# EXERCISE AIM
Render every line of the records below as a numbered list, dropping the blank lines.
::: RECORDS PROVIDED :::
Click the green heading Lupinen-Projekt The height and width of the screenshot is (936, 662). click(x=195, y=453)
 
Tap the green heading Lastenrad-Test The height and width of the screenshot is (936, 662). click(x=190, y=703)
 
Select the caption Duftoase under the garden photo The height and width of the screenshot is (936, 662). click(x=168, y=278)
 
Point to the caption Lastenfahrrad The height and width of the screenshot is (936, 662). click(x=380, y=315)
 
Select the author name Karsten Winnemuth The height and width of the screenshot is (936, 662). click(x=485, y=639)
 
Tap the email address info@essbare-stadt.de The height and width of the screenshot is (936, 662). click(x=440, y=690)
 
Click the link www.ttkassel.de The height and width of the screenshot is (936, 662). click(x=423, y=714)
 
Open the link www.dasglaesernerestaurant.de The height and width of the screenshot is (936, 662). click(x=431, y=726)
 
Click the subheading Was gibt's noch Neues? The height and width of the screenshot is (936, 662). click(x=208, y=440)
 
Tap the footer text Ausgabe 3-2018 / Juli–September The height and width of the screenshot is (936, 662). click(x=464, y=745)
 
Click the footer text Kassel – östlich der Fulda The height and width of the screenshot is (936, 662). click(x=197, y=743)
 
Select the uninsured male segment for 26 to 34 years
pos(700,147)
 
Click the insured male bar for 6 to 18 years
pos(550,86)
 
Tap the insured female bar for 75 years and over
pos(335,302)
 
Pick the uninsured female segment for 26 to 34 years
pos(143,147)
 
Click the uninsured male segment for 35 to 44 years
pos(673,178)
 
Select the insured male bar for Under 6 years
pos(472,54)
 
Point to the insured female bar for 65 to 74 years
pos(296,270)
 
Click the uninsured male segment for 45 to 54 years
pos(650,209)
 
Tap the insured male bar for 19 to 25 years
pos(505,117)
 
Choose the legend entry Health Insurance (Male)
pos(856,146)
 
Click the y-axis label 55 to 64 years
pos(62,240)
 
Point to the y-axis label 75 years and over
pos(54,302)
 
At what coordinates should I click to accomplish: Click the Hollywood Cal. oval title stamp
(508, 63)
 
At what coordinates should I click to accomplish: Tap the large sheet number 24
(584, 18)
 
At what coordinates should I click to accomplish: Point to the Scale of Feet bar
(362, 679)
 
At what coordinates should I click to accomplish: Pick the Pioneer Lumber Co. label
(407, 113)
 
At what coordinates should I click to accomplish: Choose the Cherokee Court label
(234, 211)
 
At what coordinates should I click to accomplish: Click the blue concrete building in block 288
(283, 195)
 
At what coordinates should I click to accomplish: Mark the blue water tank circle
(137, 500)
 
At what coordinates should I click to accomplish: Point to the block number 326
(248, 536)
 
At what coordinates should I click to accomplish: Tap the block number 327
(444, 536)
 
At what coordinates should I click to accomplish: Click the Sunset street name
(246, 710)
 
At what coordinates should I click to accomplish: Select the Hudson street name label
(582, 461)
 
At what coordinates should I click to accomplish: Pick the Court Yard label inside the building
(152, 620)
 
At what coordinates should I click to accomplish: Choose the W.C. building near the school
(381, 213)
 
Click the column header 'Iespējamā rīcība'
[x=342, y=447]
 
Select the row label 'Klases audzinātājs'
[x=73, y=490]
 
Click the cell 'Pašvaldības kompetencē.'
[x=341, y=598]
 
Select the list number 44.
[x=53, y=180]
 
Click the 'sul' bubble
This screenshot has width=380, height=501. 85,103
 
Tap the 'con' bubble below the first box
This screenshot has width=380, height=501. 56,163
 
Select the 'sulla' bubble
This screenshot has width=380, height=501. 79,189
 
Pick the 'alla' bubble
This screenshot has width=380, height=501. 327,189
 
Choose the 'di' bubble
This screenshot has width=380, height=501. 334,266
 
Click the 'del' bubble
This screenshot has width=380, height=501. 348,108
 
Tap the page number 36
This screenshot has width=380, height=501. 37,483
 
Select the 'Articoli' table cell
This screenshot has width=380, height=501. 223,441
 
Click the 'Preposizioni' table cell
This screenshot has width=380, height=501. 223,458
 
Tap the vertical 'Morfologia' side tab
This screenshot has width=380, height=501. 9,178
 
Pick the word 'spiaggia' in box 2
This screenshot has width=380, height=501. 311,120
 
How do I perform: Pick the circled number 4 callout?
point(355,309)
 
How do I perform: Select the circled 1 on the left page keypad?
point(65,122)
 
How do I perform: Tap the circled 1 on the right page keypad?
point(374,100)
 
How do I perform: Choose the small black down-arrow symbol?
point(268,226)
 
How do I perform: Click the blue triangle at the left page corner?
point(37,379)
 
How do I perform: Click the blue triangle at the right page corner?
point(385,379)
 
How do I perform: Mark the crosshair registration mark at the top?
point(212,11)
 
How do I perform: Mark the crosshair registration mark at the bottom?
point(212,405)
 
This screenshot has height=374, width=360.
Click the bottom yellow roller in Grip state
:::
# PROBLEM SOLUTION
1. Click the green heading Lupinen-Projekt The height and width of the screenshot is (936, 662). click(x=195, y=453)
2. Tap the green heading Lastenrad-Test The height and width of the screenshot is (936, 662). click(x=190, y=703)
3. Select the caption Duftoase under the garden photo The height and width of the screenshot is (936, 662). click(x=168, y=278)
4. Point to the caption Lastenfahrrad The height and width of the screenshot is (936, 662). click(x=380, y=315)
5. Select the author name Karsten Winnemuth The height and width of the screenshot is (936, 662). click(x=485, y=639)
6. Tap the email address info@essbare-stadt.de The height and width of the screenshot is (936, 662). click(x=440, y=690)
7. Click the link www.ttkassel.de The height and width of the screenshot is (936, 662). click(x=423, y=714)
8. Open the link www.dasglaesernerestaurant.de The height and width of the screenshot is (936, 662). click(x=431, y=726)
9. Click the subheading Was gibt's noch Neues? The height and width of the screenshot is (936, 662). click(x=208, y=440)
10. Tap the footer text Ausgabe 3-2018 / Juli–September The height and width of the screenshot is (936, 662). click(x=464, y=745)
11. Click the footer text Kassel – östlich der Fulda The height and width of the screenshot is (936, 662). click(x=197, y=743)
12. Select the uninsured male segment for 26 to 34 years
13. pos(700,147)
14. Click the insured male bar for 6 to 18 years
15. pos(550,86)
16. Tap the insured female bar for 75 years and over
17. pos(335,302)
18. Pick the uninsured female segment for 26 to 34 years
19. pos(143,147)
20. Click the uninsured male segment for 35 to 44 years
21. pos(673,178)
22. Select the insured male bar for Under 6 years
23. pos(472,54)
24. Point to the insured female bar for 65 to 74 years
25. pos(296,270)
26. Click the uninsured male segment for 45 to 54 years
27. pos(650,209)
28. Tap the insured male bar for 19 to 25 years
29. pos(505,117)
30. Choose the legend entry Health Insurance (Male)
31. pos(856,146)
32. Click the y-axis label 55 to 64 years
33. pos(62,240)
34. Point to the y-axis label 75 years and over
35. pos(54,302)
36. At what coordinates should I click to accomplish: Click the Hollywood Cal. oval title stamp
37. (508, 63)
38. At what coordinates should I click to accomplish: Tap the large sheet number 24
39. (584, 18)
40. At what coordinates should I click to accomplish: Point to the Scale of Feet bar
41. (362, 679)
42. At what coordinates should I click to accomplish: Pick the Pioneer Lumber Co. label
43. (407, 113)
44. At what coordinates should I click to accomplish: Choose the Cherokee Court label
45. (234, 211)
46. At what coordinates should I click to accomplish: Click the blue concrete building in block 288
47. (283, 195)
48. At what coordinates should I click to accomplish: Mark the blue water tank circle
49. (137, 500)
50. At what coordinates should I click to accomplish: Point to the block number 326
51. (248, 536)
52. At what coordinates should I click to accomplish: Tap the block number 327
53. (444, 536)
54. At what coordinates should I click to accomplish: Click the Sunset street name
55. (246, 710)
56. At what coordinates should I click to accomplish: Select the Hudson street name label
57. (582, 461)
58. At what coordinates should I click to accomplish: Pick the Court Yard label inside the building
59. (152, 620)
60. At what coordinates should I click to accomplish: Choose the W.C. building near the school
61. (381, 213)
62. Click the column header 'Iespējamā rīcība'
63. [x=342, y=447]
64. Select the row label 'Klases audzinātājs'
65. [x=73, y=490]
66. Click the cell 'Pašvaldības kompetencē.'
67. [x=341, y=598]
68. Select the list number 44.
69. [x=53, y=180]
70. Click the 'sul' bubble
71. This screenshot has width=380, height=501. 85,103
72. Tap the 'con' bubble below the first box
73. This screenshot has width=380, height=501. 56,163
74. Select the 'sulla' bubble
75. This screenshot has width=380, height=501. 79,189
76. Pick the 'alla' bubble
77. This screenshot has width=380, height=501. 327,189
78. Choose the 'di' bubble
79. This screenshot has width=380, height=501. 334,266
80. Click the 'del' bubble
81. This screenshot has width=380, height=501. 348,108
82. Tap the page number 36
83. This screenshot has width=380, height=501. 37,483
84. Select the 'Articoli' table cell
85. This screenshot has width=380, height=501. 223,441
86. Click the 'Preposizioni' table cell
87. This screenshot has width=380, height=501. 223,458
88. Tap the vertical 'Morfologia' side tab
89. This screenshot has width=380, height=501. 9,178
90. Pick the word 'spiaggia' in box 2
91. This screenshot has width=380, height=501. 311,120
92. How do I perform: Pick the circled number 4 callout?
93. point(355,309)
94. How do I perform: Select the circled 1 on the left page keypad?
95. point(65,122)
96. How do I perform: Tap the circled 1 on the right page keypad?
97. point(374,100)
98. How do I perform: Choose the small black down-arrow symbol?
99. point(268,226)
100. How do I perform: Click the blue triangle at the left page corner?
101. point(37,379)
102. How do I perform: Click the blue triangle at the right page corner?
103. point(385,379)
104. How do I perform: Mark the crosshair registration mark at the top?
105. point(212,11)
106. How do I perform: Mark the crosshair registration mark at the bottom?
107. point(212,405)
108. This screenshot has height=374, width=360.
109. Click the bottom yellow roller in Grip state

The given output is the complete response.